The guardian angels were all around
Their gallantry evoking pure astound
For up were they flying, not below
Into the damned raging inferno.
They were all akin with a heavenly glow
Armoured in black and golden yellow
With heavy divine weapons did they soar
Their resolve, their grit, Oh! I did adore.
“We were saved”, with euphoria I sat
“Did you all just feel that?”
But from above did it come
A screech filling my eardrum.
But from above did it come
The iron and concrete phantom.
But from above did it come
From the man-made wonder, a mere crumb.
But from above did it come
The terminator of my heart’s blithesome.
But from above did it come
The instigator of my body’s journey to numb.
But from above did it come
The architect of pristine bedlam.
But from above did it come
The end I never did fathom.
But from above did it come
The sad truth of what I would become.
The end to all man’s problem
The closure’s pre-signed pactum
The end to the drama I did enact
“Did you all just feel that?”
I struggled to move, to live
But I was the iron monster’s captive.
The guardian angels did try hard
But their efforts, the monster did disregard.

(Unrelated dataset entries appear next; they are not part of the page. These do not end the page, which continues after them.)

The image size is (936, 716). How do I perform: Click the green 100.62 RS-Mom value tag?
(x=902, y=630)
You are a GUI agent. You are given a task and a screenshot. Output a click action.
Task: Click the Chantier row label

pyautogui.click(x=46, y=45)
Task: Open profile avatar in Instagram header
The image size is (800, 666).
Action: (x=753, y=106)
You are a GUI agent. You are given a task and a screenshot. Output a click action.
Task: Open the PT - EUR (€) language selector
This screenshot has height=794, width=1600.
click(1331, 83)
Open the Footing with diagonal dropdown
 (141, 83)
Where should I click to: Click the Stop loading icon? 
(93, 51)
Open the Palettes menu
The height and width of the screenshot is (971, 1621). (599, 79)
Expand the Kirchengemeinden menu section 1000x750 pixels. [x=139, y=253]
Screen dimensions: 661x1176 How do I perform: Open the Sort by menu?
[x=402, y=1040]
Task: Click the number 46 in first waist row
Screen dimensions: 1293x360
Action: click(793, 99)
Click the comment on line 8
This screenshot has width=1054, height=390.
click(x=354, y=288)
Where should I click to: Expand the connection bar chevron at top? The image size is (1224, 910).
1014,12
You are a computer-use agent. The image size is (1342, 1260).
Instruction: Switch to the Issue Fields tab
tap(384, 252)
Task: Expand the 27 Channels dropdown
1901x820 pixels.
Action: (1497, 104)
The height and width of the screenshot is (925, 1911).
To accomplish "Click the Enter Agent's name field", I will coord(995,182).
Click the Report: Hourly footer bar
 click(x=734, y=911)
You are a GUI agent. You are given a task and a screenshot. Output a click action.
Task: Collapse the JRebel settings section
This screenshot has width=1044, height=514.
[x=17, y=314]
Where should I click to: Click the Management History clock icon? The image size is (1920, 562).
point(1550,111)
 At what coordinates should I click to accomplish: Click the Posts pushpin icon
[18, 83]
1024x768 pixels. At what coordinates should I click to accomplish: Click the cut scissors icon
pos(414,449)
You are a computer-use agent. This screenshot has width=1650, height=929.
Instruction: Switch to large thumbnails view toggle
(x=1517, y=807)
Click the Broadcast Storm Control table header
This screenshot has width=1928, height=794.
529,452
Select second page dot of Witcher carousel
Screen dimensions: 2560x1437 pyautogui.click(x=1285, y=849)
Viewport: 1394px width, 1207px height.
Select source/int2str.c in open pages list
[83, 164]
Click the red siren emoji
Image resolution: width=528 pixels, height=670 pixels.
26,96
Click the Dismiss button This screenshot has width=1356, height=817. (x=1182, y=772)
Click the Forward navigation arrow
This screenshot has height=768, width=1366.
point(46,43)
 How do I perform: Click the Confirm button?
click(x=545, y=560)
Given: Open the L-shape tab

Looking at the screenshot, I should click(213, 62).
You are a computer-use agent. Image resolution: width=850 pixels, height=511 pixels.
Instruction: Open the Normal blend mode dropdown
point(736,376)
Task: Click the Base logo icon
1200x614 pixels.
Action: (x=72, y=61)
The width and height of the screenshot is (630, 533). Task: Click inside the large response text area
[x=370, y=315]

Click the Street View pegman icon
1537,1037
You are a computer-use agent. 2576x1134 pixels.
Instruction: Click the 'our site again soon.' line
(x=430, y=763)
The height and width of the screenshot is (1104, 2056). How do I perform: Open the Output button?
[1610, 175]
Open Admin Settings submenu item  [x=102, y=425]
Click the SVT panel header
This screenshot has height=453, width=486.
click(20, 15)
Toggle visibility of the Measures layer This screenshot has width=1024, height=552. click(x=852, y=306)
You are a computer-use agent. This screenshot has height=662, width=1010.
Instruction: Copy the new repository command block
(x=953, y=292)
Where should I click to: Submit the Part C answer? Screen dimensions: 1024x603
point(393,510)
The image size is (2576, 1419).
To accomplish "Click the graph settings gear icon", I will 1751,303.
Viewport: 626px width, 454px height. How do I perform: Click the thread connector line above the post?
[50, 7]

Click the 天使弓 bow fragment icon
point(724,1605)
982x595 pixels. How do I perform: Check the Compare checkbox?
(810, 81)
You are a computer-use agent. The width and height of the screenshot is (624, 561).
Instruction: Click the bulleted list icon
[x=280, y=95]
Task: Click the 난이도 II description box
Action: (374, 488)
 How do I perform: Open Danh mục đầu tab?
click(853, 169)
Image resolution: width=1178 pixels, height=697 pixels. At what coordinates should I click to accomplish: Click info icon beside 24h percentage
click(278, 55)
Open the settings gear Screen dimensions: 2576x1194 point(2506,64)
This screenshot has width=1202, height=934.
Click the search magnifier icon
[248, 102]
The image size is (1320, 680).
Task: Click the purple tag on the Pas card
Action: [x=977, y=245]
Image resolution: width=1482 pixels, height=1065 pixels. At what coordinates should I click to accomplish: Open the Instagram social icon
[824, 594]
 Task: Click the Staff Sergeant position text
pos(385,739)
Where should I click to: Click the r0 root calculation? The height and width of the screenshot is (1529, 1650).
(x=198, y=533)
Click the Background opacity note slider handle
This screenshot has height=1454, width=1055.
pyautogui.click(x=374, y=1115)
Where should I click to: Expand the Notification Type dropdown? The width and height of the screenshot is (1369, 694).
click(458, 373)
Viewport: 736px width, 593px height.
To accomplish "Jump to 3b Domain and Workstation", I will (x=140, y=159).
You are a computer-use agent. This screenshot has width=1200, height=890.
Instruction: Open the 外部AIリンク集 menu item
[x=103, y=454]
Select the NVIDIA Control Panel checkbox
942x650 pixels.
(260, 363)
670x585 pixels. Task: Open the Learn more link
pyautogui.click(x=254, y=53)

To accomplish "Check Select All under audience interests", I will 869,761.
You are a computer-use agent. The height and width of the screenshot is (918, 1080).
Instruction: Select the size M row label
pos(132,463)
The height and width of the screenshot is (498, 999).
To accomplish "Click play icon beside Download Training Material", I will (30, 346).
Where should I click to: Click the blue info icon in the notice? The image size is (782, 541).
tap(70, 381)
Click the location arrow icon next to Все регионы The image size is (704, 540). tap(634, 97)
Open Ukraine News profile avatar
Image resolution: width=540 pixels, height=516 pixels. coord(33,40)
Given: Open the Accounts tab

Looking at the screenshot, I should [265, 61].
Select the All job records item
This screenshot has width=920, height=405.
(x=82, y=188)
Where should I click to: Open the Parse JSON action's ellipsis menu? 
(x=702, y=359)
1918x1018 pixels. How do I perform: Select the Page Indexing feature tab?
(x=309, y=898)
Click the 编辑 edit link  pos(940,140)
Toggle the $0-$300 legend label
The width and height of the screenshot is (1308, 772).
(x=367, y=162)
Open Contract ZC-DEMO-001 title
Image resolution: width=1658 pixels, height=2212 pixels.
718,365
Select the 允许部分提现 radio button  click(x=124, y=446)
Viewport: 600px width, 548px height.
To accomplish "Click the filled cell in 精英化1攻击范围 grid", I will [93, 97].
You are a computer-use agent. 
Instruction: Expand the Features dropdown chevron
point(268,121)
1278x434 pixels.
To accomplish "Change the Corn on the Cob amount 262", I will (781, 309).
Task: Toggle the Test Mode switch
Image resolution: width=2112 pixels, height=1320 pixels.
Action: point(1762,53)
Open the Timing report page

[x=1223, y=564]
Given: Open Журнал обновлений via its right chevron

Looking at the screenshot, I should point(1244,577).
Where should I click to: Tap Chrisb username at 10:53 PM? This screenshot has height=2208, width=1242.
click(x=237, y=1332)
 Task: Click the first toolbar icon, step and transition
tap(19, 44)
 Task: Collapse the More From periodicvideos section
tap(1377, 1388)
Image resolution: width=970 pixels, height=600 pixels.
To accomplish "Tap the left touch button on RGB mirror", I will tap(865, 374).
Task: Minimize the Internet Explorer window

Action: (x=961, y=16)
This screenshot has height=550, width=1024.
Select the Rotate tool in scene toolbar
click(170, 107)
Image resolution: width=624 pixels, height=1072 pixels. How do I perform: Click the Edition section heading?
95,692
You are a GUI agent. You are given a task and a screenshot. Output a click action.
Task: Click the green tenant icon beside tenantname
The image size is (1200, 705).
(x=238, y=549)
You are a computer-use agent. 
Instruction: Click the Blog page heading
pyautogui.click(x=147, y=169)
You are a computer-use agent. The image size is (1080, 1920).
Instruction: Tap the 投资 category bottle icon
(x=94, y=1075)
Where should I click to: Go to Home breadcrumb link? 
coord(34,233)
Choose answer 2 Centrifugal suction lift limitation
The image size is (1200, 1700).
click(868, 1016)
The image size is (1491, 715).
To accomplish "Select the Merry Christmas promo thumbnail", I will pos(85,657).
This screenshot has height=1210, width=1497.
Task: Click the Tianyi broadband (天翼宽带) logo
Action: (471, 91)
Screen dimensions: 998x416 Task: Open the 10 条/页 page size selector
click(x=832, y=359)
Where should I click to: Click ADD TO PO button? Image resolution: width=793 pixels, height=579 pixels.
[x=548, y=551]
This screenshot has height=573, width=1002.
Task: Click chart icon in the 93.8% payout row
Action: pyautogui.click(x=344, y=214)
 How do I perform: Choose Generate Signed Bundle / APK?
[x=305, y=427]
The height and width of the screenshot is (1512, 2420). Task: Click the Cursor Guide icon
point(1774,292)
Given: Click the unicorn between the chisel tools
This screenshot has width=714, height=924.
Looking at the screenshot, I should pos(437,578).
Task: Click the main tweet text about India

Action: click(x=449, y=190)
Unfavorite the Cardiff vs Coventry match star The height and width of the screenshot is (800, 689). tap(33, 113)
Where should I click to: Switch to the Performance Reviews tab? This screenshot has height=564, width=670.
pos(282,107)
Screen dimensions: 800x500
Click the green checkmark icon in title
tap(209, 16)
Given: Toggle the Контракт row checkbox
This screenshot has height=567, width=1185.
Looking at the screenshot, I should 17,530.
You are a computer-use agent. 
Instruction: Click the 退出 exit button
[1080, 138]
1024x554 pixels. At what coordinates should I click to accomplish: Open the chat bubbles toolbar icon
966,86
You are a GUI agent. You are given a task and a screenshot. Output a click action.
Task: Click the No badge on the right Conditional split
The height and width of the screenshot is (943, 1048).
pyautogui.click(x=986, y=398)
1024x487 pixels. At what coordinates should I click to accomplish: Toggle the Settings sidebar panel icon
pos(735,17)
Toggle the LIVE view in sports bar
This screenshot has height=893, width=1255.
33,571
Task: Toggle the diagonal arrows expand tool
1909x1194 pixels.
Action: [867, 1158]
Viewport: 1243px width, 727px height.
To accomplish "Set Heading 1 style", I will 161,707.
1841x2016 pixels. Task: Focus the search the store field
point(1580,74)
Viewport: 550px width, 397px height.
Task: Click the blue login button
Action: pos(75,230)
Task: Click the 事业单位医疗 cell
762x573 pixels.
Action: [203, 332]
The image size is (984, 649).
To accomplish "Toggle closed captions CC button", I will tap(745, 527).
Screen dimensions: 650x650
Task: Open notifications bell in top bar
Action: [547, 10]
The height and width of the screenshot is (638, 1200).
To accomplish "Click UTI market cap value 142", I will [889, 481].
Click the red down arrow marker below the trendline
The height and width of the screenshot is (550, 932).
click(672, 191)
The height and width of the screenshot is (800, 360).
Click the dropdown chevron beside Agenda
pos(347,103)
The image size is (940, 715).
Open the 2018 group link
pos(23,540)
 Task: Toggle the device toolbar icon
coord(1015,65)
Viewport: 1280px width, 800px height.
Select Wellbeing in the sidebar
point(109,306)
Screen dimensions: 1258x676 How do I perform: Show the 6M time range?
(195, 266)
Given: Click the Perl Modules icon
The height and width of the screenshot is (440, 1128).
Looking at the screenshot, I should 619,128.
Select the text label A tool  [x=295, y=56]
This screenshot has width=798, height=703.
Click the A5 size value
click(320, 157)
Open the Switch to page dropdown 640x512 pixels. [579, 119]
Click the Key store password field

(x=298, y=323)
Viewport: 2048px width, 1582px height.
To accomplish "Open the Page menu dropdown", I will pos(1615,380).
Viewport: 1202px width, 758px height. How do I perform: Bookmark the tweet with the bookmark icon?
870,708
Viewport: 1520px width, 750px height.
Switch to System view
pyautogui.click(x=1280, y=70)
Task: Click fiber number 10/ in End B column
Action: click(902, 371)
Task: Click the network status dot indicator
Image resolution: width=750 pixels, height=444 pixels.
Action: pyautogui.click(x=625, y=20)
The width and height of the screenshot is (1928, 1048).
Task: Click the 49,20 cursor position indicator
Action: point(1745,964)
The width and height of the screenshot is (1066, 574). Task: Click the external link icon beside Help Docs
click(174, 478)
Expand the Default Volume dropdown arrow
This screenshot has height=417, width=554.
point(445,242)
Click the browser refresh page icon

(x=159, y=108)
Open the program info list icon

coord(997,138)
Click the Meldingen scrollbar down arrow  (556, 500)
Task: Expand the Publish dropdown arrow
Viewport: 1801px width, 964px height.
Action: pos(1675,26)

I was left to the best of my fate
All efforts to save me did abate
Others needed saving, I was a lost soul
A number in the day’s rising toll.
Humanity swarmed over me tight
But in panic’s grip, I wasn’t worth their sight.
I was let alone to die
To say to the world my goodbye.
Oh, had I known that another dreary day
Would take such an awful way?
I would have chosen thousand dreary days to combat
“Did you all just feel that?”
When all was lost and death was close
A page from a calendar fluttered loose.
The last sight of my short existence
This cruelty’s souvenir of credence
A sombre mark on human history
An everlasting sign of blistery
The indicator of my journey to heaven
The macabre date 9/11…
Terror at its highest manifestation
An intense outlet of human frustration
Innocent lives, a count to gauge vengeance.
The world needs a new path of repentance
Peace and tolerance made a universal pact
“Did you all just feel that?”
This is an imagined account of a victim of the 9/11 attacks on the World Trade Centre. He is a person working in the South Tower, which was hit after the North Tower. The South Tower however crumbled first. The guardian angels in black and yellow are US firefighters. The 140 ft is the separation between the towers and the iron and concrete monster, a beam which crashed.